A customer who upgrades to the new 100 kWh battery is getting much more than additional range. Its patented cell-to-pack design results in a 37% higher energy density than the company’s 70 kWh battery. It also features better thermal runaway management, plus a highly integrated design that streamlines the manufacturing by 40% and improves space utilization by 20%. Its thermal management system improves performance and extends the lifetime of the battery. A cloud-based bi-directional battery management system allows smart adjustments based on actual driving and weather conditions to improve the battery’s performance under all circumstances. The new battery has been awarded more than 300 patents for its novel, cutting edge technology.
The battery-as-a-service model has made NIO highly competitive in the premium sector of the electric car market and allowed it to set new monthly and quarterly sales records over the past 6 months. Creative thinking and flexible battery options are a big part of that sales success.
XPENG (XPEV)
To start off, last month, Xpeng produced its 10,000th electric vehicle at its new Zhaoqing Smart Factory. That happened in not even 160 days after the company built the factory, which Xpeng claims is the quickest a Chinese electric vehicle startup has hit that mark.
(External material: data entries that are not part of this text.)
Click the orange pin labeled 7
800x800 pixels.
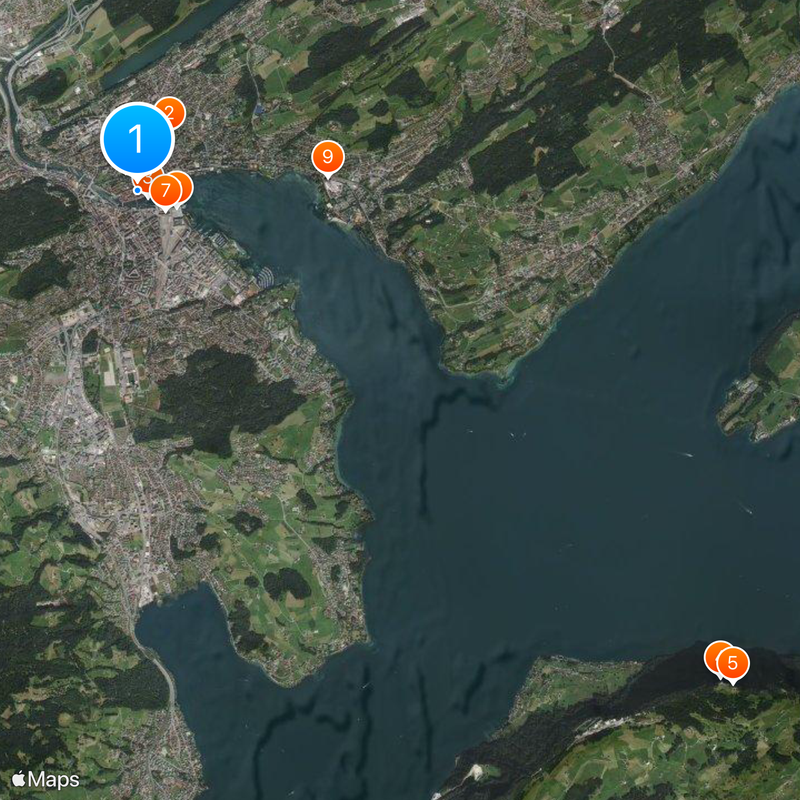pyautogui.click(x=165, y=189)

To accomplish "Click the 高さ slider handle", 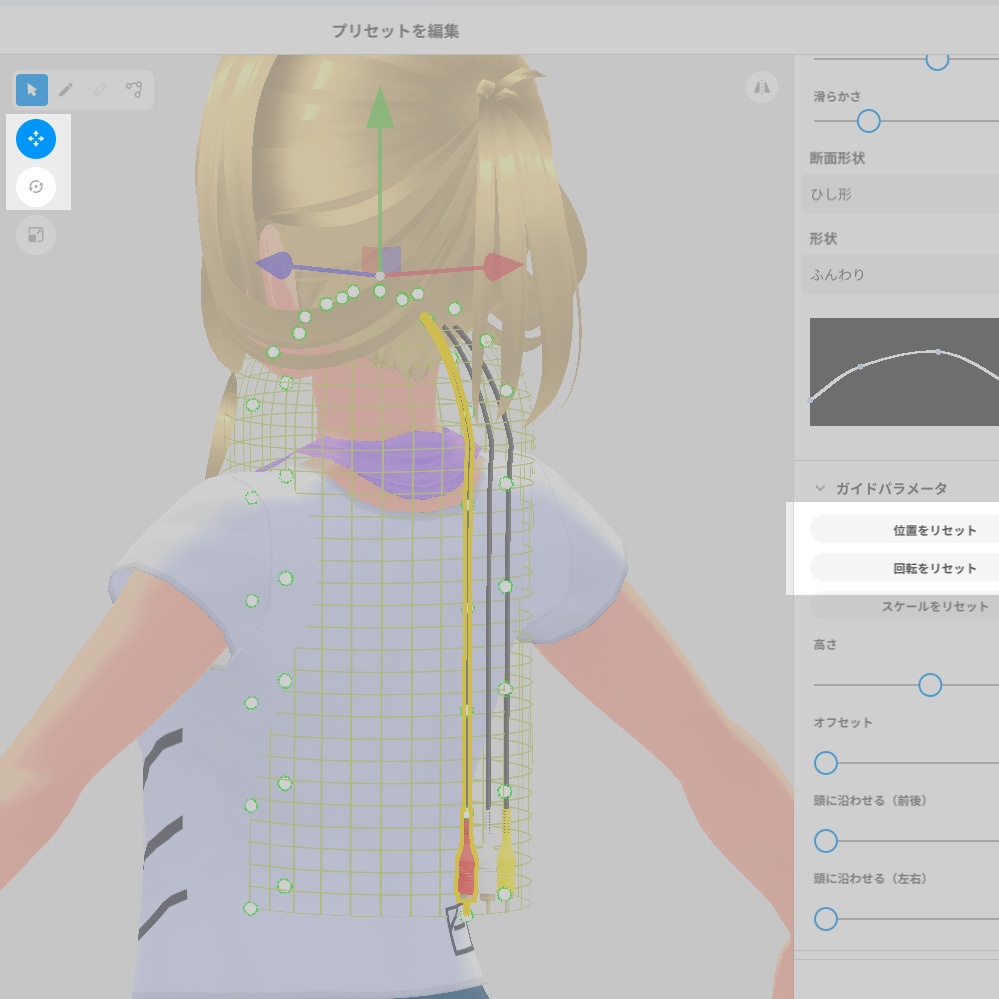I will [x=929, y=685].
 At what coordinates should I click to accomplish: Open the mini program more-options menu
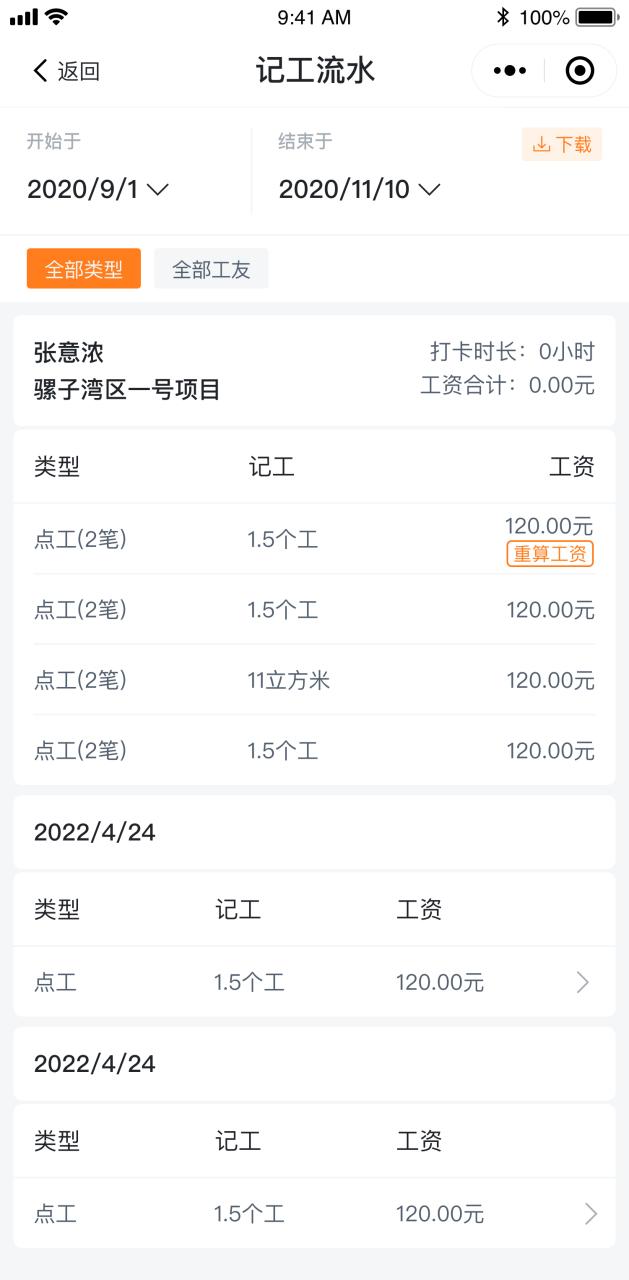click(509, 71)
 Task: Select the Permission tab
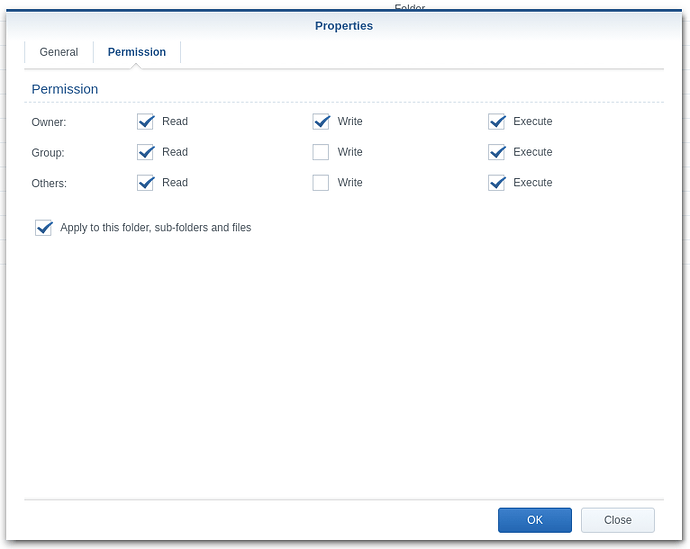pos(137,52)
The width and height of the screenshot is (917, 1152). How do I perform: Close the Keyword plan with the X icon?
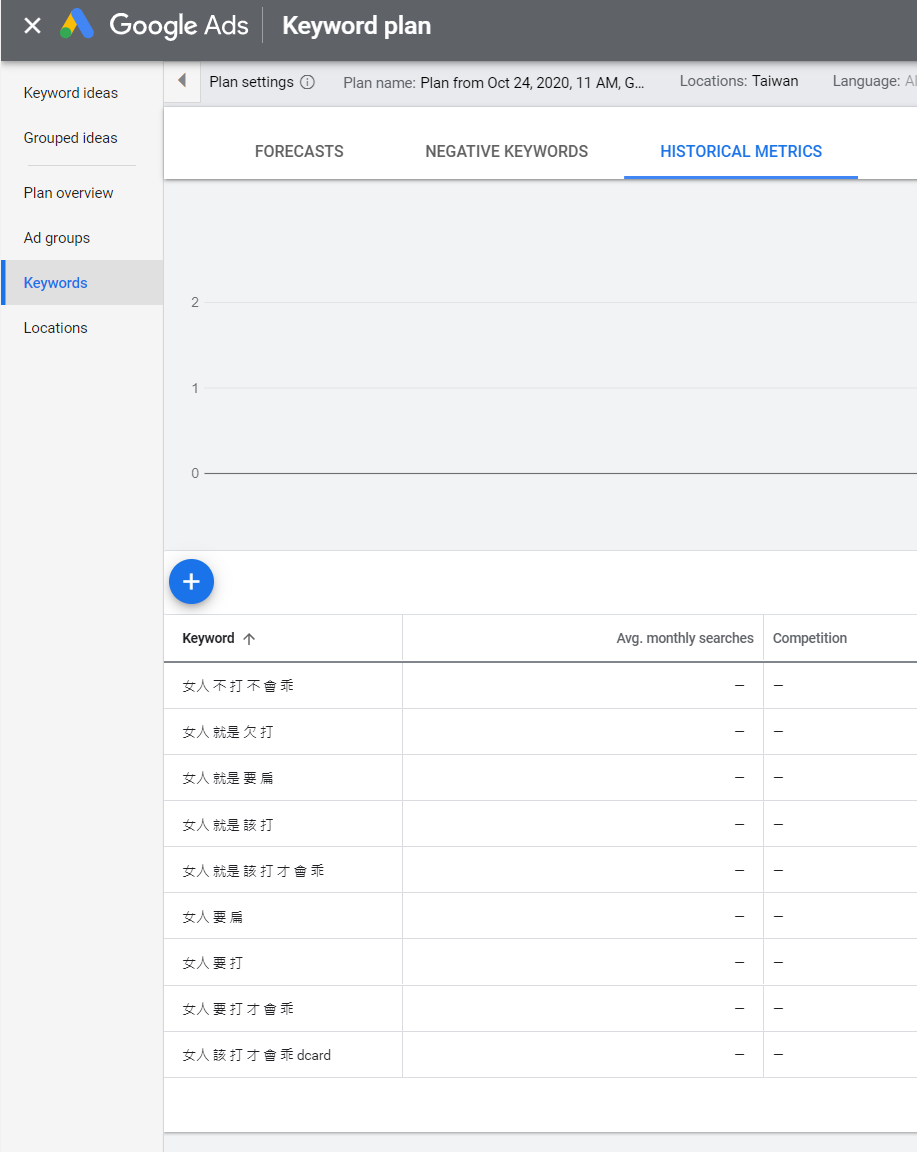[32, 26]
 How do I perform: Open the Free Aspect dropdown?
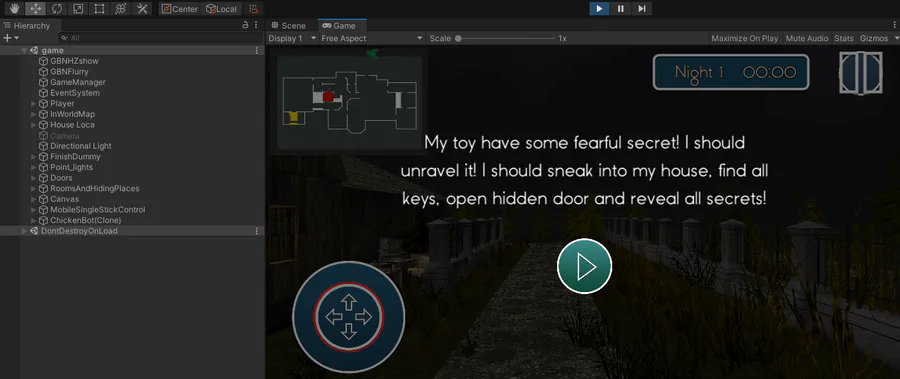371,38
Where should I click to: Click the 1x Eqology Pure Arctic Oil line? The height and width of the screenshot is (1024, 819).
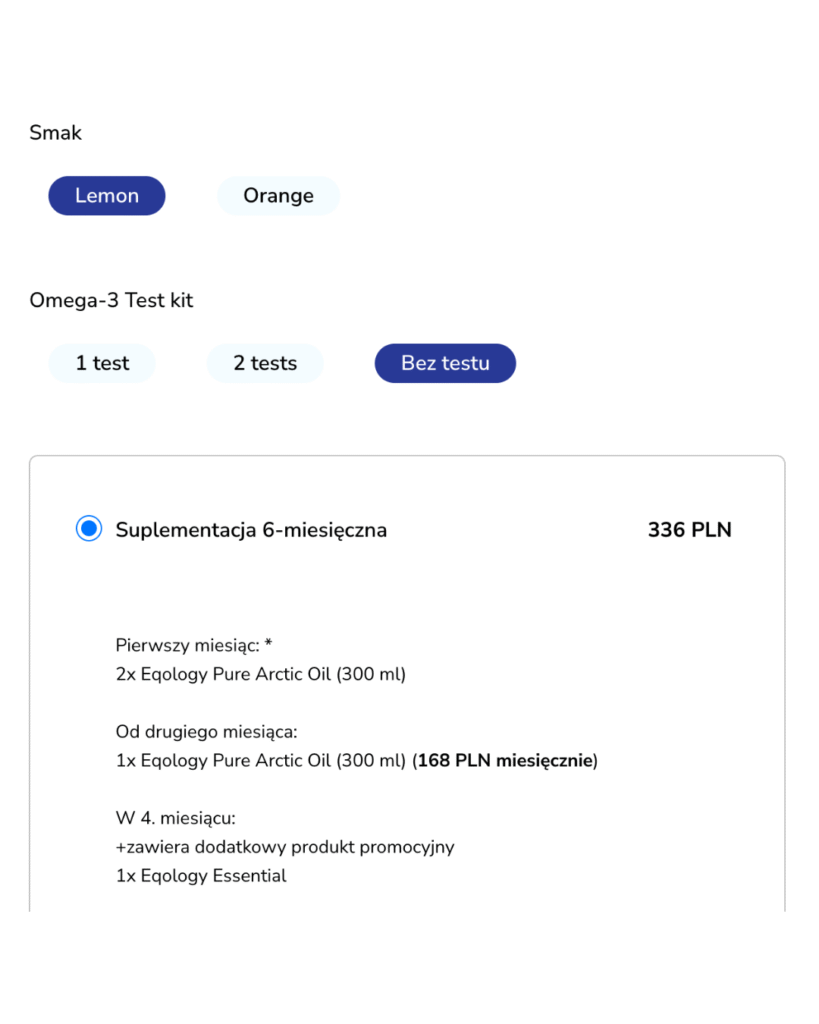[261, 761]
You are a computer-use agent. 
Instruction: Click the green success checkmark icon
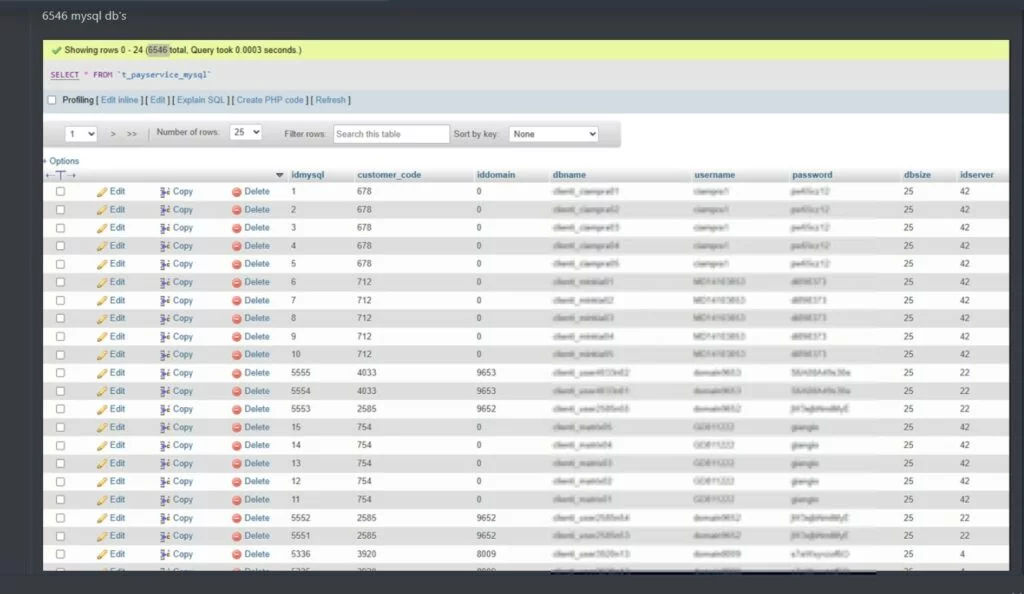[x=57, y=50]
“The completion of 10,000 P7s reinforces XPeng’s position as a leading smart EV brand, demonstrating its strong capability in supply chain management, smart manufacturing and quality control, Chairman He Xiaopeng said,”
Going into Xpeng’s recent IPO in the US, I took a few deep dives into the company. One of my top takeaways was that Xpeng is one of the only companies focused so thoroughly on the “smart tech” side of new electric vehicles. The CEO of the company echoes those points in Xpeng’s news release about the 10,000-P7 milestone: “The Smart EV market in China is at a crossroads, where companies focusing on differentiated products and quality services stand out from the rest, and we see it an irreversible trend,” CEO He Xiaopeng added.
Li Auto (LI)
Vehicle sales in China rose 12.5% in October, versus the prior-year period. But sales of new-energy vehicles — which include battery-powered EVs, fuel-cell cars, and plug-in hybrids — more than doubled to 160,000. According to the China Association of Automobile Manufacturers, sales of new-energy vehicles are expected to rise to about 1.1 million units this year.
Li Auto reported last week that it delivered a total of 8,660 vehicles in the third quarter, including 3,692 of its Li ONE in October, which it called a “steady increase” over September. It also said it received a record number of orders in October.
Other Chinese EV automakers are echoing that growth. NIO reported it doubled its EV deliveries in October, compared to 2019. Year-to-date through October, NIO said deliveries are up 111% to 31,430. In its first quarterly report as a public company, XPeng said its third-quarter vehicle deliveries jumped 266% compared with the prior-year period. Shares of Xpeng and NIO were also surging today.
Li Auto continues to grow its network. As of Oct. 31, the company had 41 retail stores across 36 cities. It said it plans to continue strengthening its direct sales and servicing network as it increases its presence in China.